By: Amanda Schroeder
The Chicken
I am out of luck.
Out of it.
Out on the street.
I am out of my mind
and I’m out on the street
in the outskirts of the city that you left.
I am a chicken,
soft flesh too willing to succumb to the pressure of a knife,
and late at night
when I hear you have gone to bed
I sneak to the
kitchen to carve out the meat
on my thighs, pulling
it softly off my bones,
knife held like a surgeon holds the scalpel on his first day on the job,
shaking, strained, but
with the confidence that something important
is underway.
I am thinking
of reasons to go outside.
Pulling them out of nowhere.
Making a hobby out of it.
I am trying to
go outside a little more.
I am sitting with you
at the table. It’s here
where we gorge ourselves
on whatever we can salvage, wishing
we could eat
until our bones explode under
the pressure of the fat on our frames. I think
‘There are only so many things
I can give to you and I don’t think they
will ever be enough to fill you up.’
I will try to feed you, using the meat off my bones,
but this season of my life has me starving and
I hardly have anything left for myself.
There are better
times of the year to be a chicken than right now.
I am out in the yard.

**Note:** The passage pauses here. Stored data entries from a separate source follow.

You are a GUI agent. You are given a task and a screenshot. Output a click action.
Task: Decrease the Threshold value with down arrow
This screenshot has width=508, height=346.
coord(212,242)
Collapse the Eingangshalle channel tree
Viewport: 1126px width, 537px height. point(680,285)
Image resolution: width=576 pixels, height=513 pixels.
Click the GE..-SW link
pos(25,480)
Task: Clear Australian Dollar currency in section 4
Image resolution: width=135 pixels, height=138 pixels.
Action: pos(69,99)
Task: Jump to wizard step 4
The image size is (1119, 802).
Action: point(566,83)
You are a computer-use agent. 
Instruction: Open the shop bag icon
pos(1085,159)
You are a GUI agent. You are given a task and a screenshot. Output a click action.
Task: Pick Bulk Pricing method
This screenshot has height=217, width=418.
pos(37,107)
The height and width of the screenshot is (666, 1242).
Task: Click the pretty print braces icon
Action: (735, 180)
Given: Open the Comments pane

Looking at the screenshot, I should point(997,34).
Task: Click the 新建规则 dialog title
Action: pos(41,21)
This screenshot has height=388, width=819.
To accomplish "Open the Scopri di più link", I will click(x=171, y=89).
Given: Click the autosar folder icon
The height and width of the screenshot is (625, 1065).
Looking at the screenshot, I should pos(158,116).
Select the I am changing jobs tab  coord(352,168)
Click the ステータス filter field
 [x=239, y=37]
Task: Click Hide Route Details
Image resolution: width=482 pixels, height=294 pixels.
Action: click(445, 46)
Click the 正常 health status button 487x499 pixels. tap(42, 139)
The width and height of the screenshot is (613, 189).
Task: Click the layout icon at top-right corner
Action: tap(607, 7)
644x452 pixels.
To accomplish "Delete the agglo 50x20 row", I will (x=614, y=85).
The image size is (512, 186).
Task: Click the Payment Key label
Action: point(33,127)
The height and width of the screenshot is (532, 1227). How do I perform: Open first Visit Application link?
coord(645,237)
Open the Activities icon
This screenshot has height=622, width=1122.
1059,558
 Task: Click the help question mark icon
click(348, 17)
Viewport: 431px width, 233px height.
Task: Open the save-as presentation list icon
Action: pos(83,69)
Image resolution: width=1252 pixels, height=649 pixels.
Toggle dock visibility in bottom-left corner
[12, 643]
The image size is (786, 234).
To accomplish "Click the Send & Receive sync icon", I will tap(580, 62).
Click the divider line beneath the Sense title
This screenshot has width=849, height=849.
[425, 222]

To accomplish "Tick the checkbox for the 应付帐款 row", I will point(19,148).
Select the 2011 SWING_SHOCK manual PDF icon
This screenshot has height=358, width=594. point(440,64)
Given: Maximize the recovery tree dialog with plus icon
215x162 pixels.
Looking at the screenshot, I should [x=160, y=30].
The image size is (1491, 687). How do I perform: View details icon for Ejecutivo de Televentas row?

I look
out and see nothing that I recognize.
It is here, in the place where I learned what I am,
that I run out of memories that keep me glued
to my unrequited outward bound messages
highlighted in a sickening hue on a pixelated screen.
I demand “consume me.”
And I thank you when you oblige me the
only thing I can understand.
You don’t need to leave anything,
just eat until there is nothing left.
My body can join your own
in a perfect union, forever a contingent
of the proteins that form you.
I was always meant to be consumed.
We’re out together
tonight, for the first time in awhile, and when
I look out to the end
of the street where we’re walking,
our hands clasped so carelessly,
all I see is who we once were
from the outskirts of who we are today.
Like Pisces
Angry/ /glistening with sweat/ /horrified at my own uselessness/ /Waiting for the
moment of clarity, when everything / /pieces itself together/ /like Pisces (under
water)/ /Screaming and crying in your car//my head on your shoulder, the vibrations
of your voice trembling through your body/ /and finding a home in mine/ /I am
waiting for the waves to hit the shore/ /hoping that this time I am close enough to
measure their power for myself/ /My understanding is limited to my brain/ /and right
now, this is/ /where the pressure builds/ /The AC pumps water inside the car and/ /
since I never learned to do anything but mimic/ /my lungs follow suit/ /I can’t breathe
and you’re laughing with your whole body, like/ /even the breaths you take have to one
up me/ /So I’m going to sit with you and/ /forget what to say/ /I am going to wait
until/ /I feel nothing. Until/ /the water in my lungs has sat with me for/ /so long that I
have forgotten the pleasure of breathing.
Amanda Schroeder is an American-Canadian writer living in Salt Lake City, Utah. She has an undergraduate degree in English literature from the University of Utah and plans to attend graduate school in the near future.